The regulator proposes firms will need enhanced liquidity risk management capabilities including greater use of stress testing and improved contingency funding plans.
They will also have to be less reliant on short term wholesale funding, including that from foreign counterparties and there will be greater incentives for firms to attract a higher proportion of retail time deposits.
The paper also proposes that firms will have a higher amount and quality of liquid asset stocks including a greater proportion held as government debt.
Banks will also need to keep a check on unsustainable expansion of bank lending during favourable economic times.
The proposed rules are based on recently agreed international liquidity standards, in particular the Basel Committee on Banking Supervision’s Principles for Sound Liquidity Risk Management and Supervision.

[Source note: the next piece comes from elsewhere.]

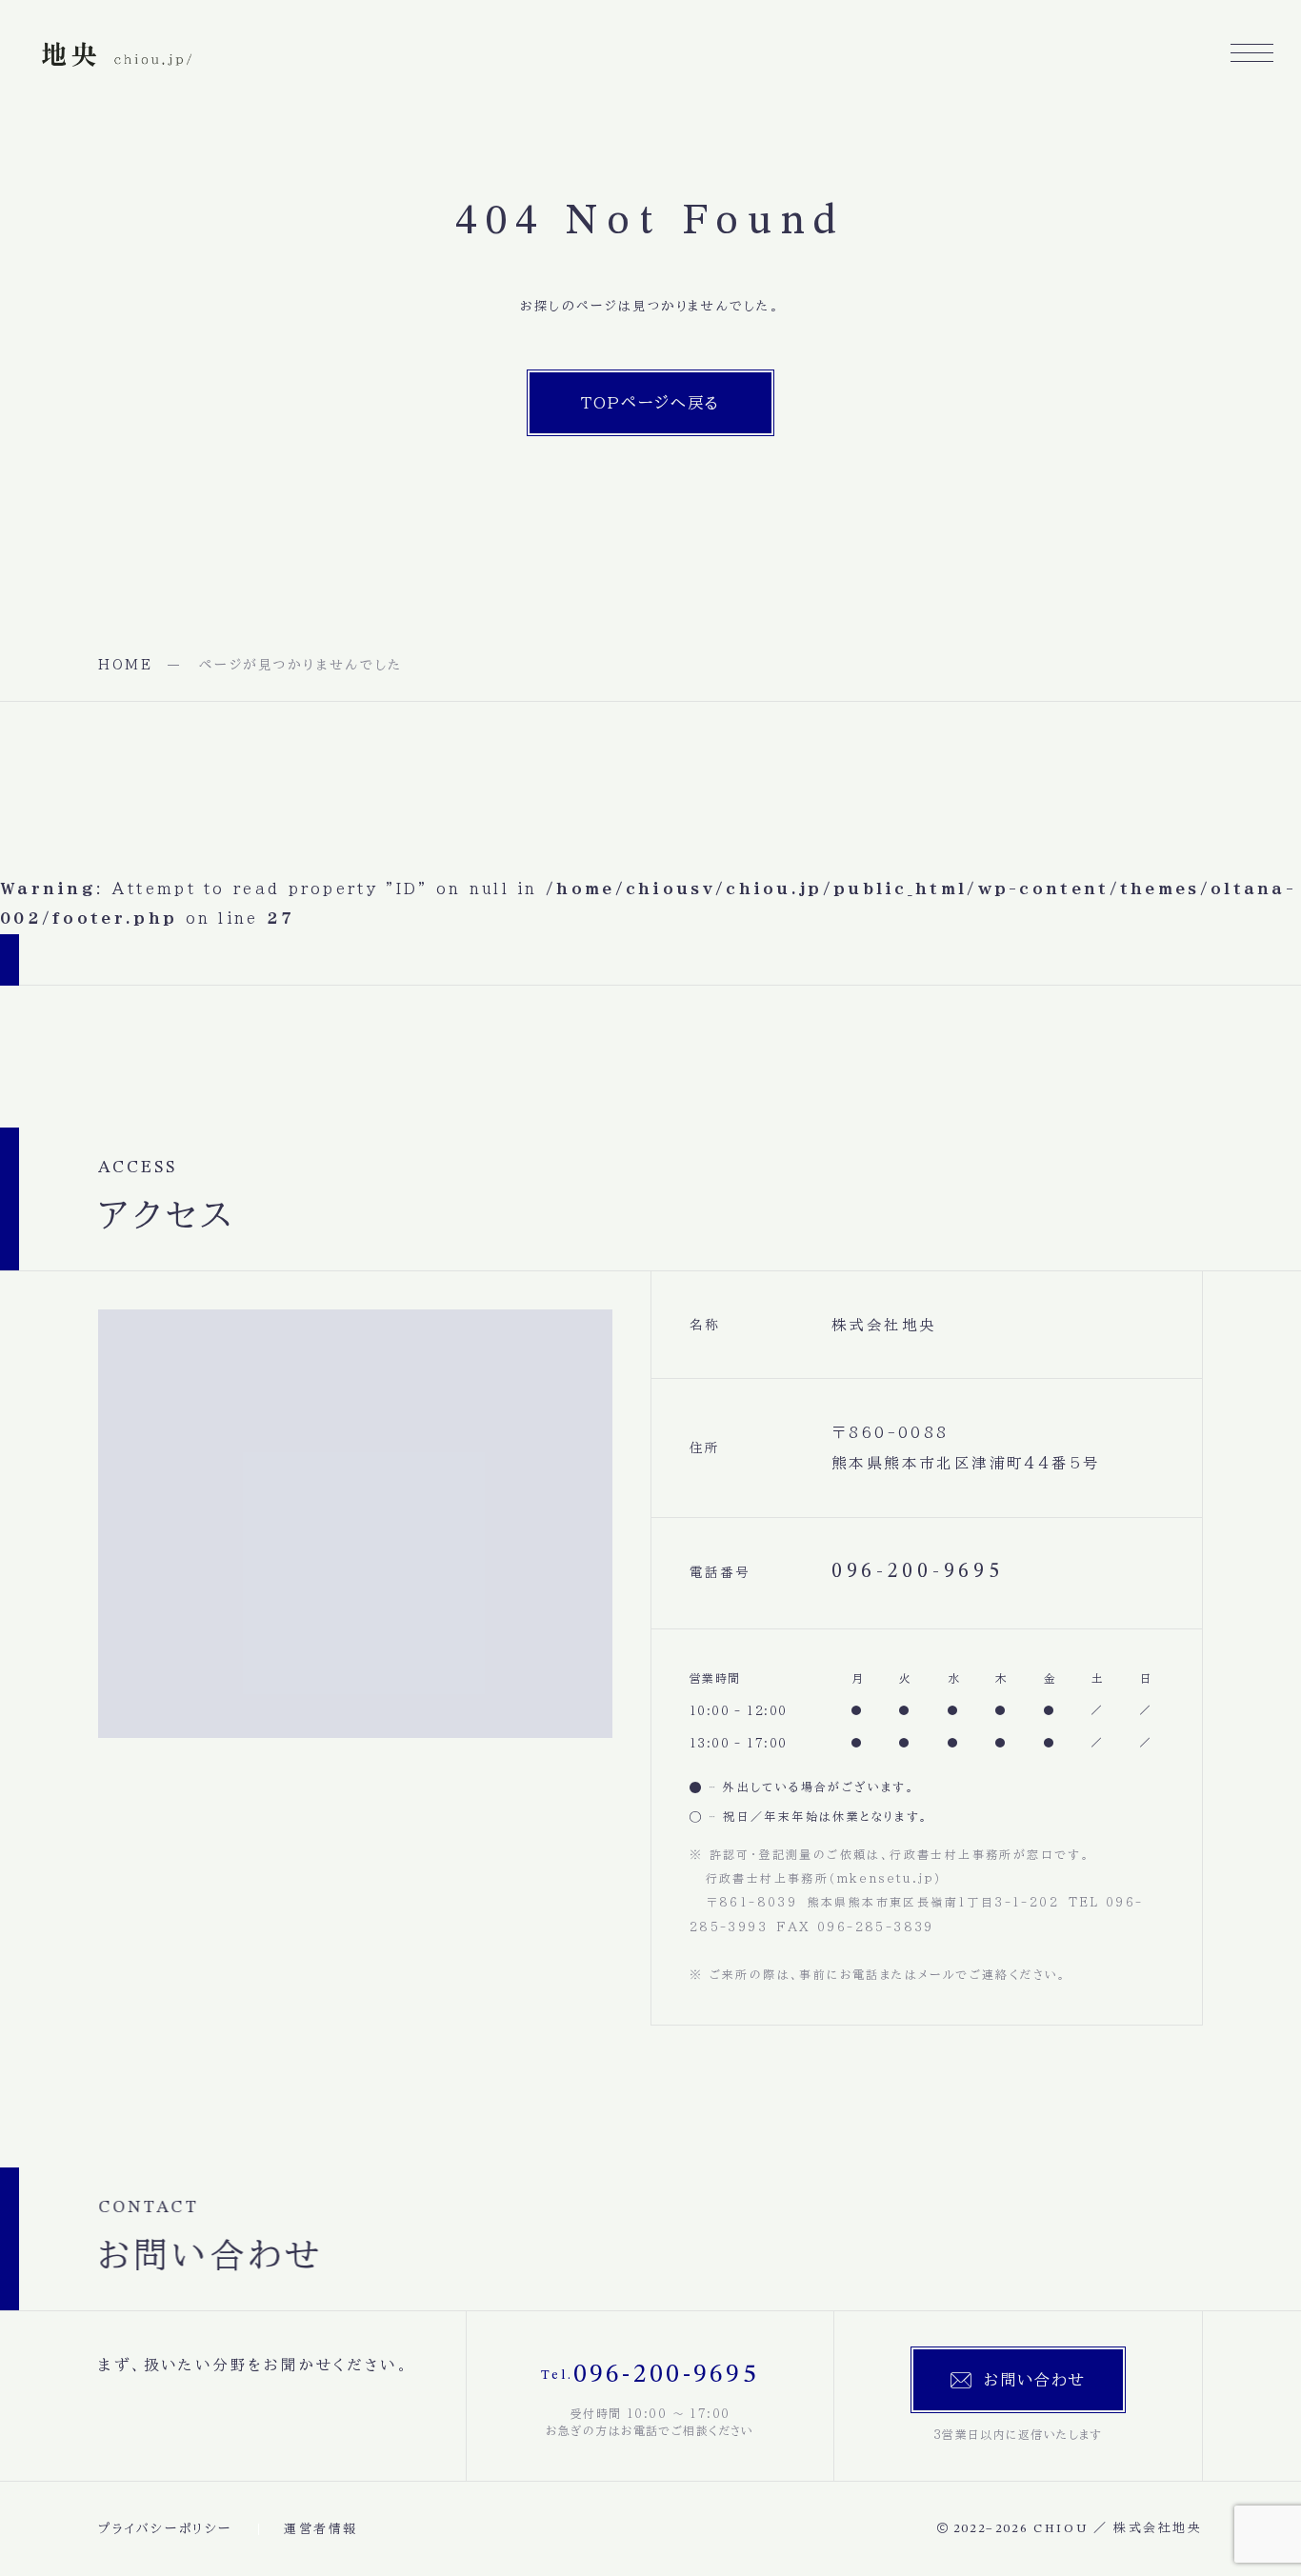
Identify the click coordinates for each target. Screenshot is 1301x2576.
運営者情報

FSA director of wholesale and prudential policy Paul Sharma says: “We are pleased with the way in which the industry has engaged with us on this issue.
These new proposals take on board the feedback we have received to last year’s discussion paper 07/7 as well as the lessons both we and firms have learned from the recent market volatility.
“We have put forward a robust set of proposals that we believe will greatly improve firms’ ability to deal with liquidity risks and thereby increase the overall stability of the UK financial markets. This builds on the international work on liquidity that is currently in train.”
As part of the CP the FSA is also pre-consulting on the reporting requirements for the new liquidity regime. The consultation period runs for a month and the FSA will then look to issue a separate reporting CP in Q1 2009.
The consultation period closes on March 4 2009. The FSA hopes to introduce new rules in October 2009.